### [作業内容]
下に掲げるホークスの球団歌についての文章から、「移転1年目、89年シーズンの」を含む語句で始まり「ンブックより)と語っている。」で終わる部分を、一字一句変えずに書き写してください。

### [原文抜粋]
今季、ソフトバンクは「本拠地九州移転30周年」を迎えている。ヤフオクドームのビジョンでは福岡にゆかりのある歌手、タレントが登場し「いざゆけ若鷹軍団」を少しずつ歌う30周年バージョンが流れている。マツダスタジアムや甲子園などに続く、流行に乗ったものだ。

この30周年にぜひ復活してほしい曲がダイエーホークスの球団歌「ダイヤモンドの鷹」。歌うのは歌手の宇崎竜童が率いる竜童組。作詞した阿久悠さんは西武の球団歌「地平を駆ける獅子を見た」に続く2球団目だ。

移転1年目、89年シーズンのファンブックで、阿久悠さんは『球団歌のパターンに当てはまらない斬新なイメージで詞をつくりました』『この曲は決して歌いやすいとは思いません。ビートとリズムが複雑で入り組んでいますからね』『とびきりファンキーでビビットな曲に仕上がったと自負しています』(すべて89年ダイエーホークスファンブックより)と語っている。

89年1月19日、ホークスの監督、選手、スタッフ総勢210人がチャーター機で伊丹空港から福岡空港に降り立った。エメラルドグリーンのジャケットを着た集団が機内から降りてきた光景は、当時中学2年だった記者も鮮明に覚えている。

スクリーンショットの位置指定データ
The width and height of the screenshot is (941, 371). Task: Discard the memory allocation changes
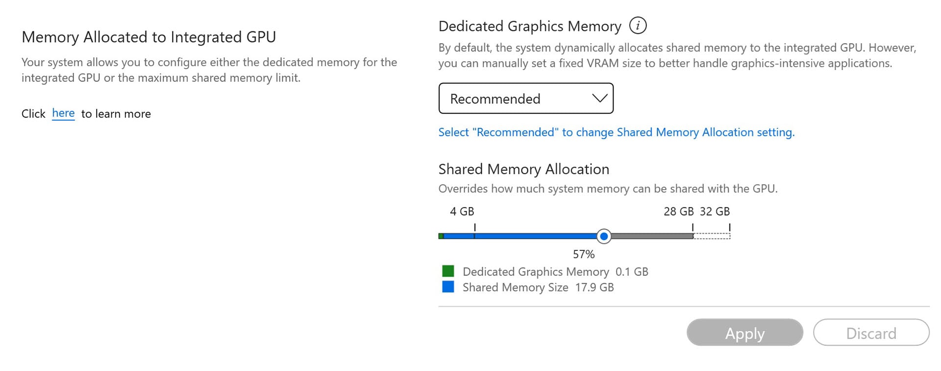point(871,333)
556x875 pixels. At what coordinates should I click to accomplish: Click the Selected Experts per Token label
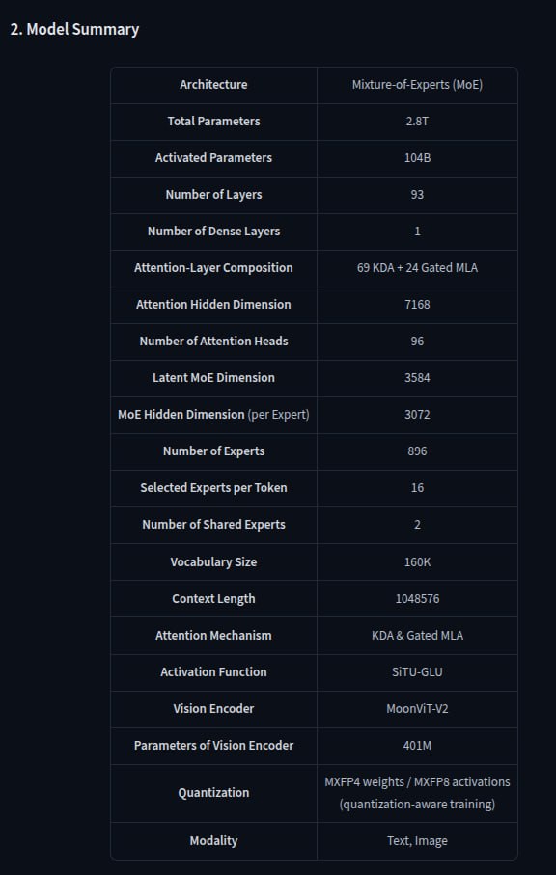pyautogui.click(x=213, y=488)
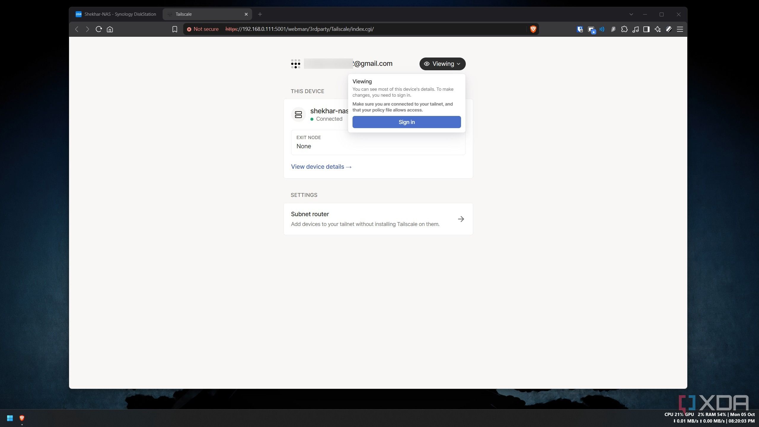The height and width of the screenshot is (427, 759).
Task: Switch to Shekhar-NAS Synology DiskStation tab
Action: [x=116, y=14]
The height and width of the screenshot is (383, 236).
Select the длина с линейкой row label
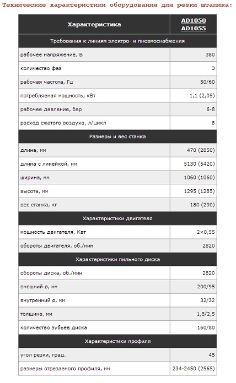[49, 164]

### [作業結果]
移転1年目、89年シーズンのファンブックで、阿久悠さんは『球団歌のパターンに当てはまらない斬新なイメージで詞をつくりました』『この曲は決して歌いやすいとは思いません。ビートとリズムが複雑で入り組んでいますからね』『とびきりファンキーでビビットな曲に仕上がったと自負しています』(すべて89年ダイエーホークスファンブックより)と語っている。